══ Supplied entries ══

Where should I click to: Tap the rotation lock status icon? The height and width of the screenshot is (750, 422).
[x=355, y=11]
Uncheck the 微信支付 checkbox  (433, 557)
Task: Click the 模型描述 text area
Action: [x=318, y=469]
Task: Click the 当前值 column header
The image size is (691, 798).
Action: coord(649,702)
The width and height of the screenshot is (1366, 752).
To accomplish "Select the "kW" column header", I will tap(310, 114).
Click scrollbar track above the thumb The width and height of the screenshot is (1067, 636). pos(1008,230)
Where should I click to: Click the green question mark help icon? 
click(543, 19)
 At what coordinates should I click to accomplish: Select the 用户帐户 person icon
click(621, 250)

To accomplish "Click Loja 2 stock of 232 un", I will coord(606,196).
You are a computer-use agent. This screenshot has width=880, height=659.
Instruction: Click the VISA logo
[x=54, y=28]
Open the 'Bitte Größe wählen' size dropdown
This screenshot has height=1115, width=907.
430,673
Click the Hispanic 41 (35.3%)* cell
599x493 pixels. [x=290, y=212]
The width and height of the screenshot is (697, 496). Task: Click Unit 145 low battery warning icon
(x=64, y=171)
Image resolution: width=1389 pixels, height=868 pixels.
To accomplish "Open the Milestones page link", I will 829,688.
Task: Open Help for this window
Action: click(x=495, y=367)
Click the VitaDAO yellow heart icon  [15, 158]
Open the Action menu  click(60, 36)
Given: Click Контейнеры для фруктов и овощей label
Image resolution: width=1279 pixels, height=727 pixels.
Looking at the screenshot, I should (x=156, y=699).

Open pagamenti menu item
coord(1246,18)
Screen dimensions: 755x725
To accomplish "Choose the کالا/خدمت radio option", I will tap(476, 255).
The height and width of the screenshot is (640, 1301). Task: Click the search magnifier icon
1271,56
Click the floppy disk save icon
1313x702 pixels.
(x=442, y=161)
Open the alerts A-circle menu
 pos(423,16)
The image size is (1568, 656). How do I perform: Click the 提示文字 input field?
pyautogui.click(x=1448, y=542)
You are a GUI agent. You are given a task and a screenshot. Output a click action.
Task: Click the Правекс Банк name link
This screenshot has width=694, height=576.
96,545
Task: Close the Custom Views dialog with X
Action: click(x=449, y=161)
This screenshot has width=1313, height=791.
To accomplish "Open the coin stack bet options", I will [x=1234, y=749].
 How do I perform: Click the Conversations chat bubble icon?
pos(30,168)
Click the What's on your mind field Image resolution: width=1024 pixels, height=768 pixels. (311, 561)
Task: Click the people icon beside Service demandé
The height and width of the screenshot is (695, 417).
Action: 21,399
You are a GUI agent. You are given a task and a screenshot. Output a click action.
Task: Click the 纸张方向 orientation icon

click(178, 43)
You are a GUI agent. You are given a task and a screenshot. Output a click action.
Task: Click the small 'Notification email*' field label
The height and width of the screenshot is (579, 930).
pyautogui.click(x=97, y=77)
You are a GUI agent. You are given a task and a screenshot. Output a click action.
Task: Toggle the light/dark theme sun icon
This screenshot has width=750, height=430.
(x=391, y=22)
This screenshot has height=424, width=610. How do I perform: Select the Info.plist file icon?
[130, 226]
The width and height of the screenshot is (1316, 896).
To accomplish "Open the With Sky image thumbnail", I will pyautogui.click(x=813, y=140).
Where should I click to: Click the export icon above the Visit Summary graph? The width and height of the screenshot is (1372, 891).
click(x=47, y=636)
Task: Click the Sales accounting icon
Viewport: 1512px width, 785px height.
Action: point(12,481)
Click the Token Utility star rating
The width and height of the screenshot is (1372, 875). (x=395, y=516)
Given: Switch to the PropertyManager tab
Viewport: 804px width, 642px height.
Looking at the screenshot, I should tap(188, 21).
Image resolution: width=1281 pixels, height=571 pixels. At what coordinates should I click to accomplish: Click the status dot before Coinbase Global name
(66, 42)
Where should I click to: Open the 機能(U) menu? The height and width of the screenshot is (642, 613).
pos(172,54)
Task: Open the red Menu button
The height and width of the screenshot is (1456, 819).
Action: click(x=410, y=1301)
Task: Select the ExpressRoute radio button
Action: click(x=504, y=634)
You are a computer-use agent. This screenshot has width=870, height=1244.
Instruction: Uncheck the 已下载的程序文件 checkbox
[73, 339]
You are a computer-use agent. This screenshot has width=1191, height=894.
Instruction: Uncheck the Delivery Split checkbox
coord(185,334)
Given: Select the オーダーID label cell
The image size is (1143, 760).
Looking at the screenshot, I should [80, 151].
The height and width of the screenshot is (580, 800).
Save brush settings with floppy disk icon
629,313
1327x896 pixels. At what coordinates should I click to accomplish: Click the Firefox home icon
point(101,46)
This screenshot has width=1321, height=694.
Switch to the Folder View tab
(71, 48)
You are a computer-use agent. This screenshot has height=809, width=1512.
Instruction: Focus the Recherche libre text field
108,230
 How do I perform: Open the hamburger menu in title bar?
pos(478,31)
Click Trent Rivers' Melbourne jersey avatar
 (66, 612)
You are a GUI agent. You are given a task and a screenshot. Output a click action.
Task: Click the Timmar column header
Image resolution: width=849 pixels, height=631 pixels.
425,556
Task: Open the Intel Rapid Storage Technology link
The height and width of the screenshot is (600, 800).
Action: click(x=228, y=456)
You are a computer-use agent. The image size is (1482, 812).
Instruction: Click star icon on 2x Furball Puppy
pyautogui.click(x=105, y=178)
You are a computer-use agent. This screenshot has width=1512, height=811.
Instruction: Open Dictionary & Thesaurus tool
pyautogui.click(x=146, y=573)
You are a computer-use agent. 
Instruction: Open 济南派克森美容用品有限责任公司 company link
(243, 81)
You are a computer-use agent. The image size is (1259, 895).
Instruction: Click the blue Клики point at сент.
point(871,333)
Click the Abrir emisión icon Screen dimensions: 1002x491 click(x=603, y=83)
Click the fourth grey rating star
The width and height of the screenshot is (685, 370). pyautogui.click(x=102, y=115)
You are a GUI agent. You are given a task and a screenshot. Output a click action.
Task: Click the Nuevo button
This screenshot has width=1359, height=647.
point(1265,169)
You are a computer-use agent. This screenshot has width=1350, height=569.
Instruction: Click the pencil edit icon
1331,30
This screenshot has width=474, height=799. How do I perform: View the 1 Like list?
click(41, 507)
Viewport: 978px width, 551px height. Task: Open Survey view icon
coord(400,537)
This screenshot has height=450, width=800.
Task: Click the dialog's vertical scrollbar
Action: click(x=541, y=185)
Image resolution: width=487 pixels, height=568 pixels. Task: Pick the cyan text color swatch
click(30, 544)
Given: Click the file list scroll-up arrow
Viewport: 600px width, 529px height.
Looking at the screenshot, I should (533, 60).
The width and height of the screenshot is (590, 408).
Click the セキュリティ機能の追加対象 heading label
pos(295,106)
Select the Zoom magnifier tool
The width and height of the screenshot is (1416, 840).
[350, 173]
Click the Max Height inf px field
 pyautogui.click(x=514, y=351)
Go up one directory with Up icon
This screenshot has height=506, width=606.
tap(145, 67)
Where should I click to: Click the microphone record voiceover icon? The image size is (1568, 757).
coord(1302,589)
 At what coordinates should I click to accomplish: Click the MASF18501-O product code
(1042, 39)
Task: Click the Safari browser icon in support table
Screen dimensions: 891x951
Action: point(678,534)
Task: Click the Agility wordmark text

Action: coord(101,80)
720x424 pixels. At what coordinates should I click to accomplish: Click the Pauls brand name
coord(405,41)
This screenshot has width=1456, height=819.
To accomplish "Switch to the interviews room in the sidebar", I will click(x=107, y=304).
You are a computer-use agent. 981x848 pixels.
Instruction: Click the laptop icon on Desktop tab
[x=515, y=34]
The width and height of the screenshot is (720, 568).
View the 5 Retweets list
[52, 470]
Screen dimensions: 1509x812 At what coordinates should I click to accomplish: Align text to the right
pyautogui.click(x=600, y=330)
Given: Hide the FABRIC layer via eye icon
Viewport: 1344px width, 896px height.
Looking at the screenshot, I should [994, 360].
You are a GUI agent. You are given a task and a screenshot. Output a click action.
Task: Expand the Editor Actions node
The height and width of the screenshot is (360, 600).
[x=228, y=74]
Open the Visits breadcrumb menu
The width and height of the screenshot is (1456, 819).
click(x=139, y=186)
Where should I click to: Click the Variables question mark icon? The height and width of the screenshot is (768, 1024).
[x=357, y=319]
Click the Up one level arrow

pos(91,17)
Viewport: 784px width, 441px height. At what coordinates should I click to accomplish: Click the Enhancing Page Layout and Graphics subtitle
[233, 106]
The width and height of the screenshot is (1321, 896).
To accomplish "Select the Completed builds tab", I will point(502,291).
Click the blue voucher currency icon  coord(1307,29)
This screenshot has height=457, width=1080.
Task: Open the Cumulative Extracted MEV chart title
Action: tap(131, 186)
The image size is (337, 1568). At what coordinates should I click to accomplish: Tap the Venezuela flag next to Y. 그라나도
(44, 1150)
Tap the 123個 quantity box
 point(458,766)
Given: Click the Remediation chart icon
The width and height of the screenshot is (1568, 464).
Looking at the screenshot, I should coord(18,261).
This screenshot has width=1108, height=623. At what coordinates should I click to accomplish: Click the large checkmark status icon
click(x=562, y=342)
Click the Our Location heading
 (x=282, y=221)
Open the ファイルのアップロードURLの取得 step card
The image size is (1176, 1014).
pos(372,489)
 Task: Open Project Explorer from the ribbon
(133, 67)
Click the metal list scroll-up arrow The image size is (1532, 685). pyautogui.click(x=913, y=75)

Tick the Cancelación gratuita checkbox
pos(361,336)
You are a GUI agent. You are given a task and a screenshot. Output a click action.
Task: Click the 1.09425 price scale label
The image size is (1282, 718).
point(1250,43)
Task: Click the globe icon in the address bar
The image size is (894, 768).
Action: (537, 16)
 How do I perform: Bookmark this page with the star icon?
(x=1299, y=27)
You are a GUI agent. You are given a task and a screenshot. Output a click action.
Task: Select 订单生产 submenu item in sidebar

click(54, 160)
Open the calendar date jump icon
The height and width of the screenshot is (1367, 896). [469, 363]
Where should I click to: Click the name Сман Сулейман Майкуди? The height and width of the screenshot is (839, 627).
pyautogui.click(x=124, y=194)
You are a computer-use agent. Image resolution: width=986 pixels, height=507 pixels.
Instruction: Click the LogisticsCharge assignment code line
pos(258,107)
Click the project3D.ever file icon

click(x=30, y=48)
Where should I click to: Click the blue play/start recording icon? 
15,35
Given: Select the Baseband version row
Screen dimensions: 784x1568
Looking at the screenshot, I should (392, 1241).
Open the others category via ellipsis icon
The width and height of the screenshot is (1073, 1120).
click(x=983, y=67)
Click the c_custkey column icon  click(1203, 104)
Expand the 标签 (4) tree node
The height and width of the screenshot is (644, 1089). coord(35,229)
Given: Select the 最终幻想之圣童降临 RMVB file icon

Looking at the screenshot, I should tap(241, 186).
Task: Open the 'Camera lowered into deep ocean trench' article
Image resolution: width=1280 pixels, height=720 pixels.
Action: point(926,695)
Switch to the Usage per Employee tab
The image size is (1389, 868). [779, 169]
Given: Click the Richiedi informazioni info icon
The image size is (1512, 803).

═══

→ Description of the task: From the records above, copy every line that includes the word "header".

→ Answer for the task:
Task: Click the 当前值 column header
To accomplish "Select the "kW" column header", I will tap(310, 114).
Task: Click the Timmar column header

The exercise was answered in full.